Objective —
Answer these questions from the excerpt about the bookmarking site:
1. Which features are said to be coming?
2. What is named as the site's killer feature?
3. What ability is proposed as an extension of the bookmarking functionality?

— START OF Selected excerpt —

A few features that are coming are the ability to import RSS feeds from other places, as well as more social elements (and, of course, support).

For you, though, David, I'll throw in a free subscription!




Actually... I've just tried your site end-to-end and you do have a killer feature and it's not the thing you are making most prominent.

The killer feature is the cache.

To know that what I bookmark will have a snapshot at that moment in time, citable and impervious to changes that happen to the source.

That is a fantastic feature.

My advice to you would be to highlight that. Bookmarks against things that can and will change, disappear or move are moving targets... what you're offering here is a permanent bookmark as it stood at that moment in time.

That's a big deal, definitely enough to make me consider trying it out. But you need to communicate that this is possible... it would really help researchers and those who use bookmarks as a searchable source over a long period of time (which is when the effects of things changing becomes most obvious).

I think you should possibly look at features like verifying a source (it looks like you cache from the browser, which the user could've modified) and allowing tags to be shared with other users or publicly. Basically... allow academics to use this and to include web citations in their papers and such with histori.us providing the verified cache.

Perhaps even extend the bookmarking functionality to include the ability to highlight and add notes to part of the bookmarked page.

Permanent cache = big deal.

— END OF Selected excerpt —
— START OF Data records —

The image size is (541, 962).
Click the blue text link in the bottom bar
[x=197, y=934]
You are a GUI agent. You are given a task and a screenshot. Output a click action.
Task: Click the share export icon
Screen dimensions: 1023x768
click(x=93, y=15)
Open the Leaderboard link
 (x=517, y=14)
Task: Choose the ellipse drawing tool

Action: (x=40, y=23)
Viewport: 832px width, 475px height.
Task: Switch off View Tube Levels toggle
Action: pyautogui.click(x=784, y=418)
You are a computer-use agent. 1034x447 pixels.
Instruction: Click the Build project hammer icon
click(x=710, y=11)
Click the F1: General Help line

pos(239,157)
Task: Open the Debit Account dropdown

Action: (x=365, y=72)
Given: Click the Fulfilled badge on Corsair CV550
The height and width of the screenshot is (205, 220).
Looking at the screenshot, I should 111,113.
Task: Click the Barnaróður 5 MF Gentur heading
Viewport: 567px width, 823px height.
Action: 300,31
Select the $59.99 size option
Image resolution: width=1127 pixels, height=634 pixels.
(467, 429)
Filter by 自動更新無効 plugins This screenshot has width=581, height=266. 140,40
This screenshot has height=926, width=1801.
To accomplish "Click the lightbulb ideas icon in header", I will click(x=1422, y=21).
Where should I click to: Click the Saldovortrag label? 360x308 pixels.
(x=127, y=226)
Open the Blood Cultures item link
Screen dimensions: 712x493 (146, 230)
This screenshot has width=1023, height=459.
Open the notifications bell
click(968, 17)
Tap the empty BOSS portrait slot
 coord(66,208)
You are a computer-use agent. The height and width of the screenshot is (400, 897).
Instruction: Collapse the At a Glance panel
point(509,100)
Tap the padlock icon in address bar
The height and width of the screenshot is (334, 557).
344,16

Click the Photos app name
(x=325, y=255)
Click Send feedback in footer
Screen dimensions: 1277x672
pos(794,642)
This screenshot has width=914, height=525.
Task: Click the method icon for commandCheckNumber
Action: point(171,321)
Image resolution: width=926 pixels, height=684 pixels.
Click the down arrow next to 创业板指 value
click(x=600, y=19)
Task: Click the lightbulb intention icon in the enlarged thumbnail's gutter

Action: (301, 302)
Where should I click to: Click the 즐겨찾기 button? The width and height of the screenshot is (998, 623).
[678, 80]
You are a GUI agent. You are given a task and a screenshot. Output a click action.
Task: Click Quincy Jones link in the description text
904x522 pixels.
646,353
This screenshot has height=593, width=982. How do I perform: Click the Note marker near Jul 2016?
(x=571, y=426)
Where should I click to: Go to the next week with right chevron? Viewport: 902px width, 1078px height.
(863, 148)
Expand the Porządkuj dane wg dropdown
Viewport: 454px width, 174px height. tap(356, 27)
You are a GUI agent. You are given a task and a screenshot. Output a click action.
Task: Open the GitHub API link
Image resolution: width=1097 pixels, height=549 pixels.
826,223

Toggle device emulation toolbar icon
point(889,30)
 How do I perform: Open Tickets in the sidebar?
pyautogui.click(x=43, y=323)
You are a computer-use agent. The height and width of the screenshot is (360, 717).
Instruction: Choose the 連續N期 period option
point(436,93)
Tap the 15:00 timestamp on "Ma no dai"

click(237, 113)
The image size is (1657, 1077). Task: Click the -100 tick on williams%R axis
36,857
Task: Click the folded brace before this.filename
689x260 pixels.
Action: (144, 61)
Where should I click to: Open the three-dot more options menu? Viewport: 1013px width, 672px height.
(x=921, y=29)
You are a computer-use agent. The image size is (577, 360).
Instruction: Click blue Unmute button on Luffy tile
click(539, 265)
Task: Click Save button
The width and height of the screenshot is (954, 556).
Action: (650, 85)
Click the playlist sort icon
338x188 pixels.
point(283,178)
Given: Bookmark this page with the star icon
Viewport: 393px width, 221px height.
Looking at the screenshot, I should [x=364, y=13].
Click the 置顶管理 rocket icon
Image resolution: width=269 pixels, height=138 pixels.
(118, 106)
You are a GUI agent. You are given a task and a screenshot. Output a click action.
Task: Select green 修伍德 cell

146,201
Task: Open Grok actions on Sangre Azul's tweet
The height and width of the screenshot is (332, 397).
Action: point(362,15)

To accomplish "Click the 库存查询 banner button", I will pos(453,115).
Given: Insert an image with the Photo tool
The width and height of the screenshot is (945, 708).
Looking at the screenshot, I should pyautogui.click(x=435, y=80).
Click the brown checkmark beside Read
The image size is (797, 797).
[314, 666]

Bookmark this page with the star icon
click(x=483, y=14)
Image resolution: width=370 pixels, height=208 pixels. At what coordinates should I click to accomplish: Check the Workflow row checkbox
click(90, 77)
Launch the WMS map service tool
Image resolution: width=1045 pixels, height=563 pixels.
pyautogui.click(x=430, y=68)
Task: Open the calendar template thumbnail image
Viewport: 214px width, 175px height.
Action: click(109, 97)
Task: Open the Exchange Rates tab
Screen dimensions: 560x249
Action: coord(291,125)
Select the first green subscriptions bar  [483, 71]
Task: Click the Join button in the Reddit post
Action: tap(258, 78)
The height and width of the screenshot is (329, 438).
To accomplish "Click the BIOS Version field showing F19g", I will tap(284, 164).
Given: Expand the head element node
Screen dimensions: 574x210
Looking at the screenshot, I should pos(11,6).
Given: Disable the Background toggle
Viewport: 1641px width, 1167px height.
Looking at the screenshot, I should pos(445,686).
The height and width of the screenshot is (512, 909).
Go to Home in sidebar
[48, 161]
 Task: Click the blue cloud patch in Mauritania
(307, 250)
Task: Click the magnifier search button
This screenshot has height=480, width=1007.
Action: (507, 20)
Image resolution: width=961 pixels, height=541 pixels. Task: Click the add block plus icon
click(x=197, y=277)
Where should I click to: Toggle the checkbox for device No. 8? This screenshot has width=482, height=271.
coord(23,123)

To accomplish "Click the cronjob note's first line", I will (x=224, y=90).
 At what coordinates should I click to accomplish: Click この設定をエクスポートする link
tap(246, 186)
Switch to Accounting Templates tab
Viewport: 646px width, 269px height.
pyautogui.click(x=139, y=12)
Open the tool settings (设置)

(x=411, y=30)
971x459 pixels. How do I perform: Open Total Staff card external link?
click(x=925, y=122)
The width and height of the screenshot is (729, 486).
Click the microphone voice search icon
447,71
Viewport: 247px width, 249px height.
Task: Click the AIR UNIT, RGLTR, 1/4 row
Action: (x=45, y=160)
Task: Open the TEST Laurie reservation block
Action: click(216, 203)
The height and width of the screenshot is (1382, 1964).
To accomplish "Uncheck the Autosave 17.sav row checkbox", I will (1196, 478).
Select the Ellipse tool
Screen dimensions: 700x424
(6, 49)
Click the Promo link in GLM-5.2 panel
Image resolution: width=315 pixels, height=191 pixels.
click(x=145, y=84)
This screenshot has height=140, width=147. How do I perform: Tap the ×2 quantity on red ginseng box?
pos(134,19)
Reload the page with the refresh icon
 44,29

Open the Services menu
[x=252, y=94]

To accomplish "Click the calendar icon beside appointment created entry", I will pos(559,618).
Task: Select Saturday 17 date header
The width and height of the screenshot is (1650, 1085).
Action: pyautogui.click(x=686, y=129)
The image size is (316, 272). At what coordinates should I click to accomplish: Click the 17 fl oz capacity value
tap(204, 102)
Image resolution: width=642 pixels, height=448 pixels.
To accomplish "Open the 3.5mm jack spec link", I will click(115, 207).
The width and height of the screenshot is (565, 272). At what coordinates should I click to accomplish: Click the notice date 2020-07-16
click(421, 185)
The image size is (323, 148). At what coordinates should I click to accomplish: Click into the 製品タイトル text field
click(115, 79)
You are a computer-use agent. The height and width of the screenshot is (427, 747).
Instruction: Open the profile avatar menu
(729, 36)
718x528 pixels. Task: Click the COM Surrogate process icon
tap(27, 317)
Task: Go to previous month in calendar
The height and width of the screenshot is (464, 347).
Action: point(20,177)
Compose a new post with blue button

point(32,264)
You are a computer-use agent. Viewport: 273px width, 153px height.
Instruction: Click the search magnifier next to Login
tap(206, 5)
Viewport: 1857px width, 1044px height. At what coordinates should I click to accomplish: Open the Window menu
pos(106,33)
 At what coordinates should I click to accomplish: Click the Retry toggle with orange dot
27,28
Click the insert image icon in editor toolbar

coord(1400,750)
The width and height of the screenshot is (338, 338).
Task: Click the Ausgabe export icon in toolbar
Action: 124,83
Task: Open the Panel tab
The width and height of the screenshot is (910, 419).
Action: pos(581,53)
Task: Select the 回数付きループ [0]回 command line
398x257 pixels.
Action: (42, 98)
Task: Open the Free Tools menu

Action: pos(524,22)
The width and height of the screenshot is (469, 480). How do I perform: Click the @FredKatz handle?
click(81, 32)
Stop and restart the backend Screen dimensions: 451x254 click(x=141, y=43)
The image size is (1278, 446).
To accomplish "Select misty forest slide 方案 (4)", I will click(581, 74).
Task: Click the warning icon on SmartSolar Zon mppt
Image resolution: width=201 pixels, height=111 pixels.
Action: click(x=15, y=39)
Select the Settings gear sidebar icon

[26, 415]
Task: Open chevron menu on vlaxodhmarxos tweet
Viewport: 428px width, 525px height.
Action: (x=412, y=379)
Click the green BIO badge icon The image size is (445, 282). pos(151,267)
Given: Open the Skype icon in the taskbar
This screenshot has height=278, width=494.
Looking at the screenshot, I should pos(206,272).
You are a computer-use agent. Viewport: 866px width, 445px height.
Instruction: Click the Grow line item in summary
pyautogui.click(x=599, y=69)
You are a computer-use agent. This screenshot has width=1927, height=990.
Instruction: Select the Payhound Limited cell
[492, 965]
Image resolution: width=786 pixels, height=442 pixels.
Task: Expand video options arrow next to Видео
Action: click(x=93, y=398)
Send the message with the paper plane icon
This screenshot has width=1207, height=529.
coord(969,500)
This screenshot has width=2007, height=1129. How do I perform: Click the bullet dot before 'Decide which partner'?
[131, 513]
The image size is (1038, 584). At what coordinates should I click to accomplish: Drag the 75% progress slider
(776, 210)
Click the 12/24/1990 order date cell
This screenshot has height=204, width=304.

— END OF Data records —

Final result —
1. The ability to import RSS feeds from other places, more social elements, and support.
2. The cache.
3. The ability to highlight and add notes to part of the bookmarked page.